Speaking at the ceremony H.E Rhoda Tumusiime -Commissioner for Rural Economy and Agriculture, African Union Commission - noted the importance of all stakeholders working together to create sustainable tsetse and trypanosomosis free areas in the countries affected. She also noted the economic importance this disease has in Africa. “Almost a third of the food in the continent can be attributed to the livestock sector. The fact that this disease affects livestock, then you can only imagine its impact on the food chain,” she said. The presence of the disease threatens human and livestock health and impairs agricultural production, with consequences on the whole rural development, sustainable agriculture and reduces efficacy of actions addressing poverty alleviation in sub-Saharan Africa. Currently, total losses caused by the disease to the sub-Saharan livestock and agricultural sector are valued at USD 4.5 billion annually.
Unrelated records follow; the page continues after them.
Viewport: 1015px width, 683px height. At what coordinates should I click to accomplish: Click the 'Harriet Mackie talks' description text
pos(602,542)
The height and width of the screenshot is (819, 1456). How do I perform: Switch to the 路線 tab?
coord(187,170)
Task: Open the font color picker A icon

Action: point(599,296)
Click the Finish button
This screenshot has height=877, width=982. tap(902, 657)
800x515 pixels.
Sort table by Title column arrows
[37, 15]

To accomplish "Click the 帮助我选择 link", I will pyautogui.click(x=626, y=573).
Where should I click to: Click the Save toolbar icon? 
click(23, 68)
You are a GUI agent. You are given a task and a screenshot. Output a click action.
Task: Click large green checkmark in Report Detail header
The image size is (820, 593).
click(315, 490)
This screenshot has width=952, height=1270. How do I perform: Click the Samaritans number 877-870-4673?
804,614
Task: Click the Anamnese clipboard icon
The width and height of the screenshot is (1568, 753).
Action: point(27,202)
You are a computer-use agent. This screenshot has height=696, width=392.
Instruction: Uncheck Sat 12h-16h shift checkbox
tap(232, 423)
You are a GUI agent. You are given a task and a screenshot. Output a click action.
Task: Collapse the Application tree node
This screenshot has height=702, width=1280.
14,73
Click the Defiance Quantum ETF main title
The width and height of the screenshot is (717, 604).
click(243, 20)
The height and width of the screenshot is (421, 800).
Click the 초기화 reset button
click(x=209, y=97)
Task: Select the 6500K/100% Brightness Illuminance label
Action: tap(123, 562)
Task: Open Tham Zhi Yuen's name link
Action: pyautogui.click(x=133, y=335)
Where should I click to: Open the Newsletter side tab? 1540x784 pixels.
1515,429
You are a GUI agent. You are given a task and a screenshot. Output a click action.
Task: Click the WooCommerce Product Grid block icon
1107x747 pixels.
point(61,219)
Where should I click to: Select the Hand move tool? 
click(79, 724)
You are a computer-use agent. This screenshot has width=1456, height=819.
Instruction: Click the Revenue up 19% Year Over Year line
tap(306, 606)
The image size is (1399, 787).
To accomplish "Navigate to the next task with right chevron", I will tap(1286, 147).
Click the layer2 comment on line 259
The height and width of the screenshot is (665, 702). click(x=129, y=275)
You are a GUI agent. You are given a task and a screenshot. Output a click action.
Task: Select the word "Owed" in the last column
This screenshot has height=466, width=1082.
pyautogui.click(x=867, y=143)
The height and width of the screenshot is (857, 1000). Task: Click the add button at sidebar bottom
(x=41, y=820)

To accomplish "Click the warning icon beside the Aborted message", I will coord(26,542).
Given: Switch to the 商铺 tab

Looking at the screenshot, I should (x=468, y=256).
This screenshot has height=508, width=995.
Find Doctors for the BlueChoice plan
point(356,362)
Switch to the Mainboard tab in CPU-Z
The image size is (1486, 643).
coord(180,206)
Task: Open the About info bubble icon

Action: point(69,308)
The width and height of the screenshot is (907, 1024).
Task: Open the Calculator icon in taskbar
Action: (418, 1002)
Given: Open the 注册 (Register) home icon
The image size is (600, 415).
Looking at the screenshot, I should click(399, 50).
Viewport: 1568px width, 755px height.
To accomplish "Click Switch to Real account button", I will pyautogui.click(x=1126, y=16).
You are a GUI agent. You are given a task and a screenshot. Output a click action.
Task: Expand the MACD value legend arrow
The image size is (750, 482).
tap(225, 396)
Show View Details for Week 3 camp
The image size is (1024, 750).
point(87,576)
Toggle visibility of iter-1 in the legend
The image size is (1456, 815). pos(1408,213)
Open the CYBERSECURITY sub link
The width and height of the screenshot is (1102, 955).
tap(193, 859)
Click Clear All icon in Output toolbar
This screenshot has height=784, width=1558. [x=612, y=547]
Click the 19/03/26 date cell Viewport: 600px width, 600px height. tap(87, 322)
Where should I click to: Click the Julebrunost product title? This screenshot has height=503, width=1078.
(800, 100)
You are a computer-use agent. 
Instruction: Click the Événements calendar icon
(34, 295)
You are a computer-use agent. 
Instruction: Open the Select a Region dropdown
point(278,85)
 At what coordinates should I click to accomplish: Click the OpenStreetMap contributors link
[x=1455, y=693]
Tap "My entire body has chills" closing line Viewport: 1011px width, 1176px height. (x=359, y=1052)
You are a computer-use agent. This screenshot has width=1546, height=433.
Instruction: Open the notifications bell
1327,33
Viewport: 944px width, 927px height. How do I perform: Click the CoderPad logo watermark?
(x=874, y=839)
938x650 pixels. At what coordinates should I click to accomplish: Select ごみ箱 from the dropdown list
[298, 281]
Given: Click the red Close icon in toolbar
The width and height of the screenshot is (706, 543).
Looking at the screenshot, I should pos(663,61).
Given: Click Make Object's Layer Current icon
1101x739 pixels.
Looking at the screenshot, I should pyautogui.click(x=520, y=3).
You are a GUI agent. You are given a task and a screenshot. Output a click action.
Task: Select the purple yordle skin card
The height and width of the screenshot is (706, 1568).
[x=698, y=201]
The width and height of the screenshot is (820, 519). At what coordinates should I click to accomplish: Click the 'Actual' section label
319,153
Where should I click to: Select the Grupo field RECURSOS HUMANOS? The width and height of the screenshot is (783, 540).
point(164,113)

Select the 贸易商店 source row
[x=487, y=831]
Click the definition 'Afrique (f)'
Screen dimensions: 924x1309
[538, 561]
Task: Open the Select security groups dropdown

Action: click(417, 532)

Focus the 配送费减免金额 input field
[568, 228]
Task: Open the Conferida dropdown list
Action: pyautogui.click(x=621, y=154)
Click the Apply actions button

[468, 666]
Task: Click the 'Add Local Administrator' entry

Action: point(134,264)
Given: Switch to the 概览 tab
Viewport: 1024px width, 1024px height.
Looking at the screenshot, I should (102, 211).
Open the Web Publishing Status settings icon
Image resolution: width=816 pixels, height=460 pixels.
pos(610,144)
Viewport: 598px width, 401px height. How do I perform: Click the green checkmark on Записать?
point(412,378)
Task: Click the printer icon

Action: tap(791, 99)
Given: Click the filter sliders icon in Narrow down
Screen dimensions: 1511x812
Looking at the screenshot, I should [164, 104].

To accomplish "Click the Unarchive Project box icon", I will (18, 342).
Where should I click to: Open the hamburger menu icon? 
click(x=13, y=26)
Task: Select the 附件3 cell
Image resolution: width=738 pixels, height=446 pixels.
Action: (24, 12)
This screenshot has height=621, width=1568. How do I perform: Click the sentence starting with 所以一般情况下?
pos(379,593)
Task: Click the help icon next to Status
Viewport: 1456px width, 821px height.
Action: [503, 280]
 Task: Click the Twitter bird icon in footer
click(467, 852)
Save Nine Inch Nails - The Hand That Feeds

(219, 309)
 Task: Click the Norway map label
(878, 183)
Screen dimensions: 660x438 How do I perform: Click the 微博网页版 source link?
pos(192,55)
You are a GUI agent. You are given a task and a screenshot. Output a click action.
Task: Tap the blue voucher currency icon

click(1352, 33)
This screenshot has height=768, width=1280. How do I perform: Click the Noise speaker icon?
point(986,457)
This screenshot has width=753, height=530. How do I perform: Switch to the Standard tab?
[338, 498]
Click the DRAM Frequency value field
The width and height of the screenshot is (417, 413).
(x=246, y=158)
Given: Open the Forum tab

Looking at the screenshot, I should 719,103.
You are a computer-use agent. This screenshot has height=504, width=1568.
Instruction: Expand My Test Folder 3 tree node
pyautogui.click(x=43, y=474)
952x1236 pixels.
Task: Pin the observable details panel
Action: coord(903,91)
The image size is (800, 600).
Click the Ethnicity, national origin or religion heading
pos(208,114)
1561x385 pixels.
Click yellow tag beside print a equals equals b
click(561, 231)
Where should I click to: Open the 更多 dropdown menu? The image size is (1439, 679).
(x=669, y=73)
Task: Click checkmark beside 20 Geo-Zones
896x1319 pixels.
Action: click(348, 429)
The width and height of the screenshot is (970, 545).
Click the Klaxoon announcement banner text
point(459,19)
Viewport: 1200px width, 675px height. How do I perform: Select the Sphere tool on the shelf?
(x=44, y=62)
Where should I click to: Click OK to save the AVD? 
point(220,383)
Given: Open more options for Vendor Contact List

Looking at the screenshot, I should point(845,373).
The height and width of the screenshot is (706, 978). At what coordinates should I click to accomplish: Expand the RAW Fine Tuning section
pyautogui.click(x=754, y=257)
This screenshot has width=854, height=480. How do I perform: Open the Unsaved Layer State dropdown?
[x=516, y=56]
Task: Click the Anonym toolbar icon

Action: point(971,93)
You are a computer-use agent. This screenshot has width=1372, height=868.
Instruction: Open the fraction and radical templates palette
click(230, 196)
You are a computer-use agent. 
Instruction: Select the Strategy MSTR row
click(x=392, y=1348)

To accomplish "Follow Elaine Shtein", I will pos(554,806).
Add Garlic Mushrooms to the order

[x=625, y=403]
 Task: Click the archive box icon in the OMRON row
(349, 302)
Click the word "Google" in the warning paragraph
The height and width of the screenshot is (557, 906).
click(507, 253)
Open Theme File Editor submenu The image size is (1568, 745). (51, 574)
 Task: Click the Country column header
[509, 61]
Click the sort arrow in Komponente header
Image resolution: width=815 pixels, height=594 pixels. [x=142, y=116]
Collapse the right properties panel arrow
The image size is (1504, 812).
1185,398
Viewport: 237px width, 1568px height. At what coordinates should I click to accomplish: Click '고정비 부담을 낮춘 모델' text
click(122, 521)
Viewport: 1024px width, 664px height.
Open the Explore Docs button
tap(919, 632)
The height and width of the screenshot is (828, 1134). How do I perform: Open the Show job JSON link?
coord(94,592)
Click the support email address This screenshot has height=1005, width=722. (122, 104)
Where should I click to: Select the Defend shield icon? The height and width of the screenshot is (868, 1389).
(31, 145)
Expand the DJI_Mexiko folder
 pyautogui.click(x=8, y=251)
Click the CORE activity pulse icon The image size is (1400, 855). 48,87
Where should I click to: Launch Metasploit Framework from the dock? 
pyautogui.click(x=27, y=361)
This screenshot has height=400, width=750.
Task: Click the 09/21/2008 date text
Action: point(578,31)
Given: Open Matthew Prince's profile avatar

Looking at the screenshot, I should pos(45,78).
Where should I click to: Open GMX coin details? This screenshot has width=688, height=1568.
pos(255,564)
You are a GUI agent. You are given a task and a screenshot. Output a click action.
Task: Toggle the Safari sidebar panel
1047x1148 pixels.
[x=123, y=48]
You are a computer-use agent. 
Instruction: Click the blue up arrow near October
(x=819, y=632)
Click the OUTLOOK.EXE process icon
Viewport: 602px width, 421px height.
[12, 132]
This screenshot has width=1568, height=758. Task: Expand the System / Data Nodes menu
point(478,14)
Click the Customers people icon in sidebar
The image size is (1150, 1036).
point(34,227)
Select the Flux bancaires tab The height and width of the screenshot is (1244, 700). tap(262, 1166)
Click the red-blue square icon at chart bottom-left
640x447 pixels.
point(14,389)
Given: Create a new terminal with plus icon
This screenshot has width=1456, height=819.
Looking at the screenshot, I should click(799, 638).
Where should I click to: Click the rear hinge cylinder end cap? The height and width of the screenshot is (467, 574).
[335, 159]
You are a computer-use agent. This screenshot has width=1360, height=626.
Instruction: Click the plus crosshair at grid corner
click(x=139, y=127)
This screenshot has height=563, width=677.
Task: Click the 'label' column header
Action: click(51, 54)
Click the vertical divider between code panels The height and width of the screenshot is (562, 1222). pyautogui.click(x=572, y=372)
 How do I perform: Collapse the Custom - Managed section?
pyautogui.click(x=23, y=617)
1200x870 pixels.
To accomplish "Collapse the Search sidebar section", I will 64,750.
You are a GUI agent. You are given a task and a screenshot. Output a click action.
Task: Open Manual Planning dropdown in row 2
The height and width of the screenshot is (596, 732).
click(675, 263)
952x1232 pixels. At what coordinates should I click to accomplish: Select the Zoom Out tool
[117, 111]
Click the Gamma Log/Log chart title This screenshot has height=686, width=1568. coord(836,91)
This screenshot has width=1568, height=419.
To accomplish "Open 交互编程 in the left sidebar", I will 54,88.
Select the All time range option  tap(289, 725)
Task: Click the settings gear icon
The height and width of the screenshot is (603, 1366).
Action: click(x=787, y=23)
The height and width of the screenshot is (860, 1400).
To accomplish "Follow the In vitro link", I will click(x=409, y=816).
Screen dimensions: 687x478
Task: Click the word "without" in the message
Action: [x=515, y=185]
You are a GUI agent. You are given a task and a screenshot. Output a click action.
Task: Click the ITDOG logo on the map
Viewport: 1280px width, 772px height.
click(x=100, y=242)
In this agreement the AU and FAO have agreed to work together in mobilizing and coordinating activities aimed at increasing the control of animal African trypanosomosis. This agreement is an important step forward in consolidating the gains made in the Pan African Tsetse and Trypanosomiasis Eradication Campaign (PATTEC). The main goal of the PATTEC is to eliminate tsetse flies from the continent and, with them, to eliminate most animal trypanosomes that cause the disease.
Dr. Castro Camarada - FAO Representative to the Africa Union –stressed that the memorandum of understanding was a great step forward in the implementation of PATTEC initiative. “This agreement strengthens our collaboration and paves the way for our increased cooperation while providing a solid basis for joint actions,” he said. FAO, he added, had over 50 years experience in animal trypanosomosis and tsetse control and therefore brought with it a wealth of knowledge in this partnership.